[AIM OF THE EXERCISE]
Starting at the line that contains "The width and", transcribe each line exactly through the end of the data below, and skip any pictures.

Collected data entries
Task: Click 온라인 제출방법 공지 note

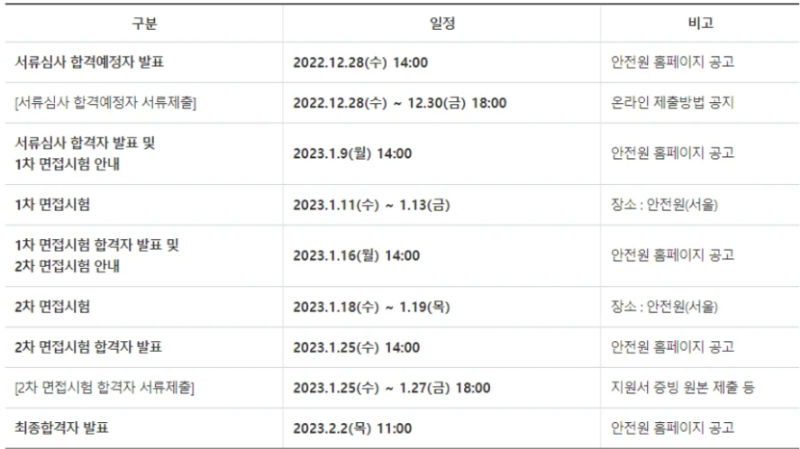Action: [674, 103]
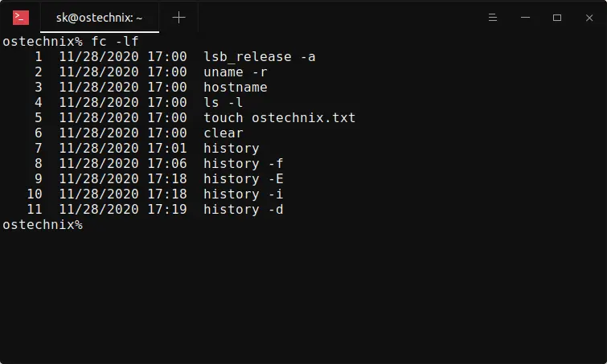The height and width of the screenshot is (364, 607).
Task: Open the hamburger menu in title bar
Action: (x=492, y=18)
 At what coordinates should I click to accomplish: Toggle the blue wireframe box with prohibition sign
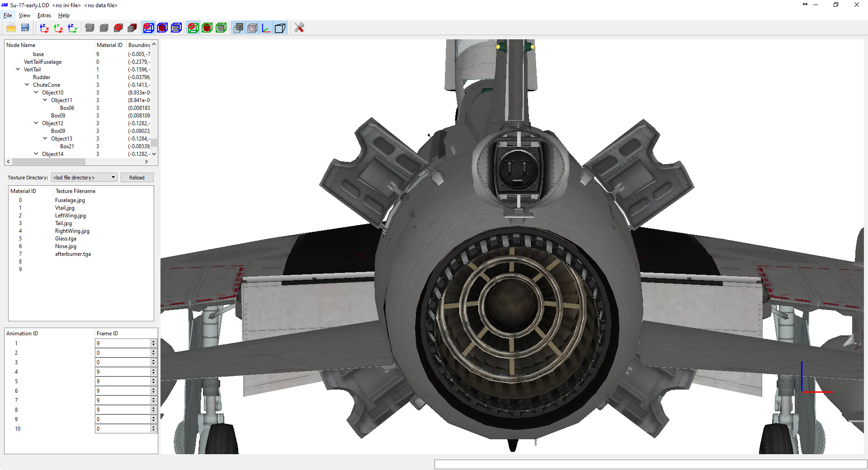point(148,28)
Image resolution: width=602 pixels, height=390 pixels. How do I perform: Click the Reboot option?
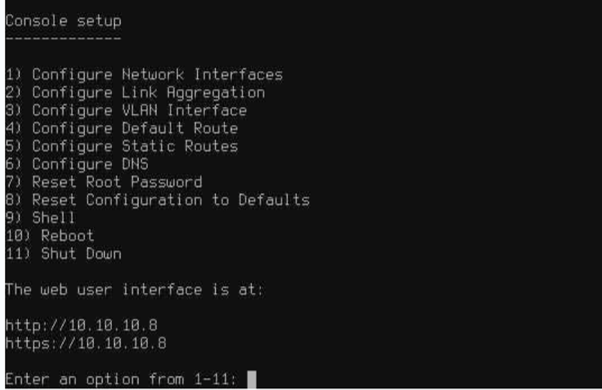pyautogui.click(x=50, y=236)
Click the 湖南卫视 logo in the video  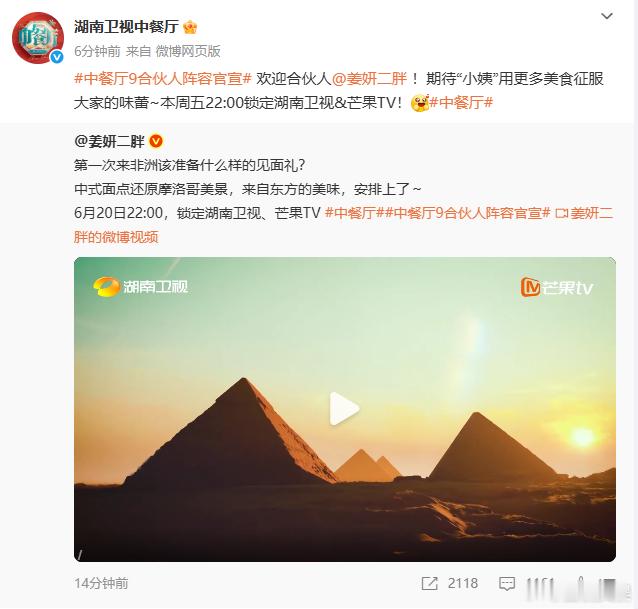tap(141, 287)
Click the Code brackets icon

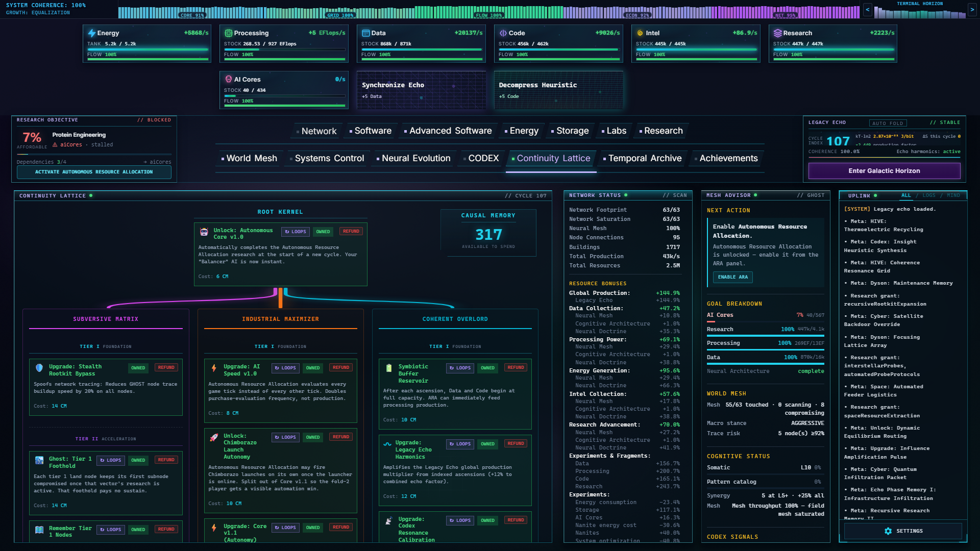503,33
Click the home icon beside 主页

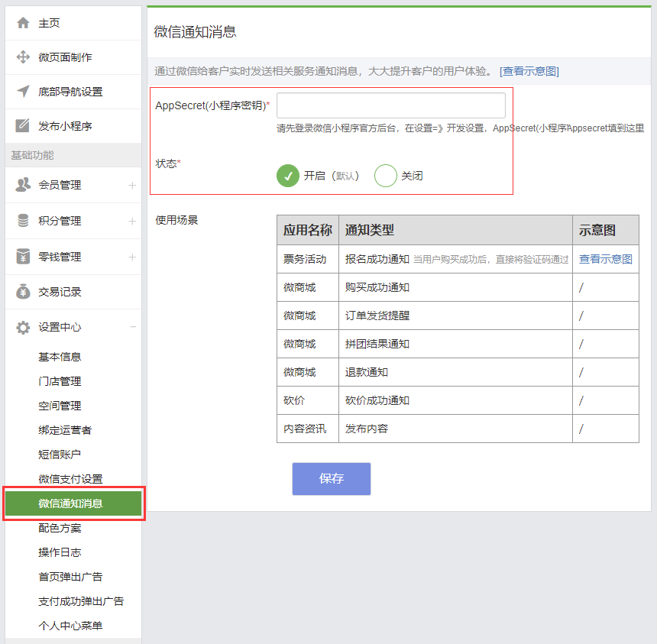point(23,23)
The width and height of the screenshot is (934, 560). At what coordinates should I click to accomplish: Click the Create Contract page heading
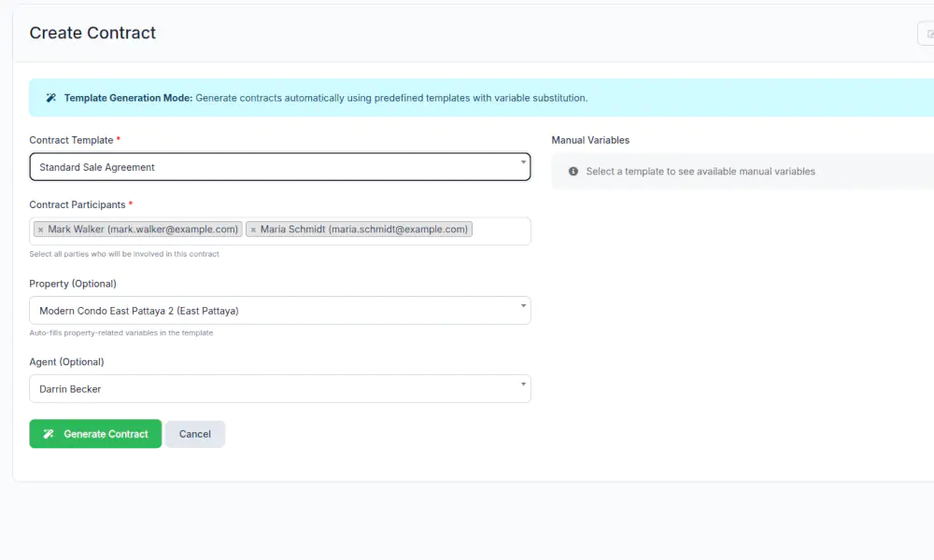coord(92,33)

[RESPONSE BOX]
The width and height of the screenshot is (934, 560). At what coordinates should I click to accomplish: Click the Create Contract page heading
coord(92,33)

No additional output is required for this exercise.